Thursday, June 14, 2007

Micro-Assessment vs Project-Based Learning

A while back, Christian from think:lab posted a bit about a new kind of "micro-assessment" that reminded me of a conversation conversation I had with a teacher friend a week or two before. I left a few comments over there, but wanted to include the original story here as well, because it goes to the root of my issues with the type of curriculum that currently drives the education system (and the assessment that goes with the curriculum). Anyway, here's the story:

He was telling me about this new grading system he's implemented -- identical to what is described here. Every test broken down into its component learning outcomes, with remedial steps and re-tests only on the parts the students haven't performed well on. At first I was thinking, "wow, pretty innovative and individualized." Then the reality of it hit me, and I blurted out, "that's pretty much the opposite of my educational philosophy!"

He was stunned, because he's made a bit of a splash in his division with this system(of course the administrators adore it, the teachers...not so much). It helps individualize assessment, yes, but the entire focus to ensure that students perform well on the standardized test, covering all areas of the standardized curriculum. It's a "better" way to do something that I don't think should be done at all.

So my friend was a bit irritated with me, understandably, and he asked what I would propose with my opposite educational philosophy. So I described, off-the-cuff, what I would like.

I want students to arrive in his classroom in September and sit down individually with him to figure out the overlap between his abilities/knowledge as a coach and their interests in the subject. Not doing away with disciplines, necessarily -- he's still a history teacher. But maybe the course is called World War 2 (because that's his area of passionate historical interest), and maybe the students' goal is to study some aspect of it that topic interests them...maybe two projects for the whole year that have to be somewhat different. Go REAL deep on one or two things they care about and really DO history, learning the skills of investigation, research and collaborative work. Let them work together. Let them choose how they want to present their findings. Give them great resources and teach them how to use them.

He looked skeptical as I started talking, but I saw the lights coming on...and then he interrupted me: "I've done exactly that before."

So I questioned him on it, and he used to do a unit on land mines -- basically chucked the curriculum for a month and let students explore the topic of land mines through whatever lens they chose, and had them present to the class. He said he learned more from those presentations than he ever learned in school. One techie-type kid researched the cutting-edge of land-mine detection using different frequencies of radio waves. A kid who was really into animals discovered a reabilitation program for elephants injured by mines in war-torn regions. Another who liked working with his hands learned everything he could about the actual construction and technology used in the mines themselves, building a scale model of his own. Another looked at the medical and economic challenges facing amputees injured by mines.

So instead of crafting individualized strategies for acing the test (covering 487 topics at the shallowest depth possible), he got 30 entirely different projects, each with a focus reflecting the motivation and interests of each student. Taken together, they covered the topic in a way that made the kids care about history and geography, curious about geopolitics, and wanting to know more. Assessment took care of itself because they were truly engaged. No need for micro-re-tests because what they presented reflected something they cared about.

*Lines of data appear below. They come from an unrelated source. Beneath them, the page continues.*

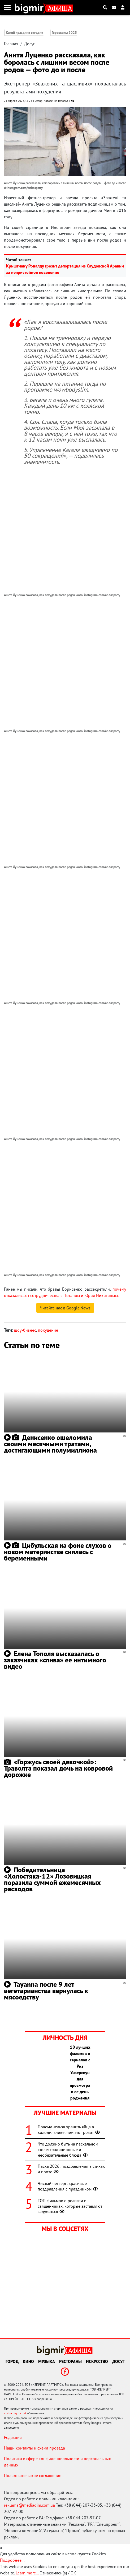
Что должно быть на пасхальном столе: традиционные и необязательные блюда (68, 2149)
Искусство (97, 2361)
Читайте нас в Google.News (65, 1307)
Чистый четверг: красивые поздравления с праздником (68, 2186)
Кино (28, 2361)
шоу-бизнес (25, 1330)
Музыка (46, 2361)
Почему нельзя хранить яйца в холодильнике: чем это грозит (69, 2129)
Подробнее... (12, 2560)
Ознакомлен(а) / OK (58, 2572)
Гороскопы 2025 (64, 32)
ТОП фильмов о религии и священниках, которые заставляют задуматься (70, 2206)
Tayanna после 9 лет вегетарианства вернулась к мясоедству (46, 1990)
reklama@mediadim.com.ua (29, 2505)
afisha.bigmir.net (15, 2413)
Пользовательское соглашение (32, 2475)
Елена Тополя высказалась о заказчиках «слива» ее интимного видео (55, 1660)
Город (12, 2361)
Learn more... (27, 2572)
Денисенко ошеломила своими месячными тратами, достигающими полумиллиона (50, 1443)
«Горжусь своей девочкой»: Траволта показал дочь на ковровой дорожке (58, 1768)
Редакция (13, 2437)
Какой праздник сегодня (24, 32)
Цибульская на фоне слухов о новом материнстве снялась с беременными (57, 1551)
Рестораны (70, 2361)
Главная (11, 43)
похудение (48, 1330)
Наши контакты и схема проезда (34, 2448)
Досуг (29, 43)
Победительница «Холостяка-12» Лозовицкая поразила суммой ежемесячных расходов (52, 1879)
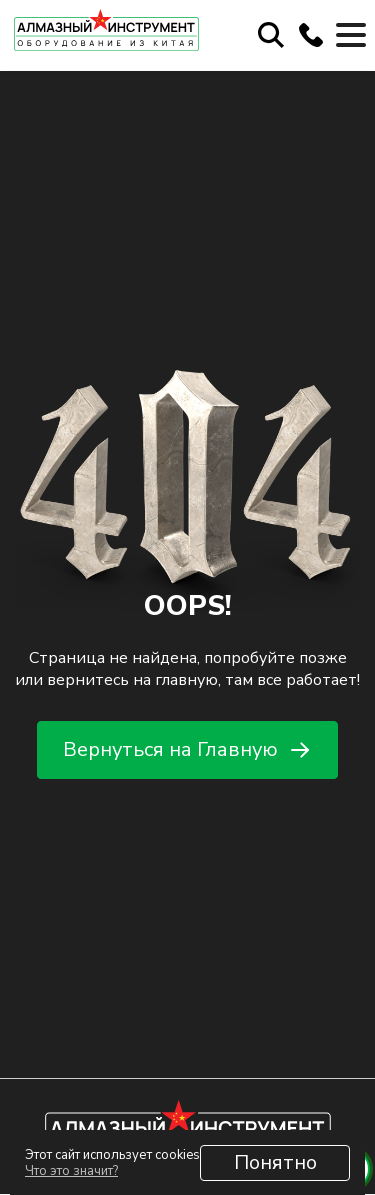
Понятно (275, 1162)
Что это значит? (71, 1171)
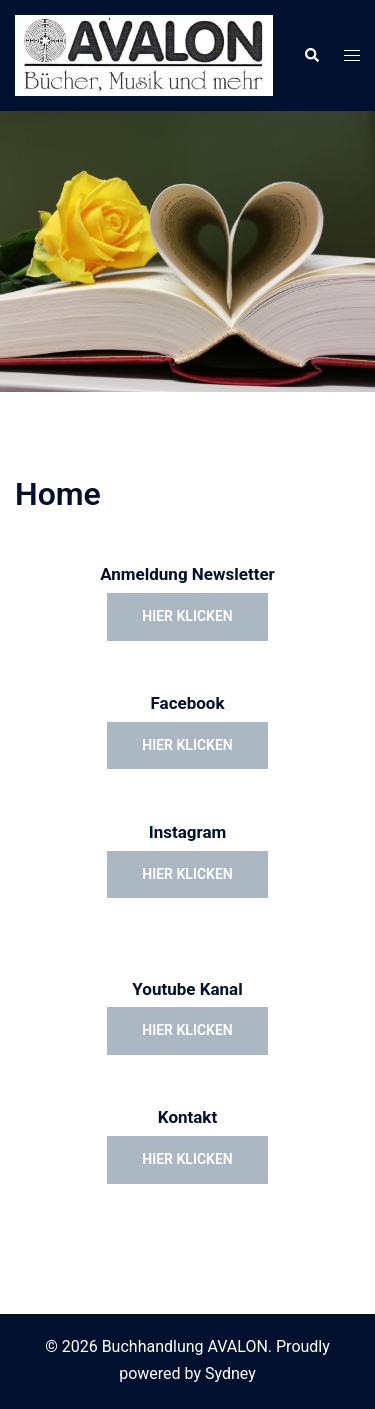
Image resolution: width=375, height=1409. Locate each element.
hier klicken (187, 616)
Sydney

Unfortunately, this teaching approach is nearly illegal, and people could argue that his students suffered (on their standardized tests) as a result...but which system would you rather have your kids learning in?

Wednesday, June 13, 2007

The Met School

Apparently there was some buzz about The Met school a couple of years ago, but I totally missed it. Sounds like a really cool learning model, emphasizing individualized programs for each student:
"No two students have the same curriculum. There are no bells, no 45-minute classes, and no one-size-fits-all curriculum. Rather than the ordinary top-down approach, where students learn everything in the order in which it's laid out in a textbook, we build a personalized learning plan around each student's needs, interests, and passions."
Many of the elements they've selected from the buffet table of methodologies and approaches are ones I've wished someone would assemble to see how it might all work together...and they've been doing it for years already: small schools, portfolio/presentation-based assessment, advisors who stay with the same small group of kids right through high school, community internships working on meaningful projects. The cool thing is that it's actually working, and other places are looking to emulate the best of what they're doing:
"Also in 2003, the Rhode Island Board of Regents issued new high school regulations declaring that by the spring of 2004 every public high school in the state would submit a plan to enact these policies. These new requirements come straight from The Met's design and include an advisory system, internships, individual learning plans, senior exhibitions and portfolios."
So there is hope that these ideas could lead to systemic change. Check out this list of articles about it from the mainstream media.

Update (July 17): Stephen links to Ewan McIntosh's post, which includes a video of a student talking about her experience at the school. The most interesting thing to me about The Met is that it's pretty radically different from traditional, but people respond well to it because it still looks like school -- it doesn't freak people out like the free-for-all approach of the Sudbury Schools. There's still a building kids go to, lots of paid grown-ups to help, and very specific (and stringent) standards to meet. Yet the pedagogical approach is revolutionary. So maybe this is a necessary half-step between old-school models and a new model with even more freedom, support and real learning.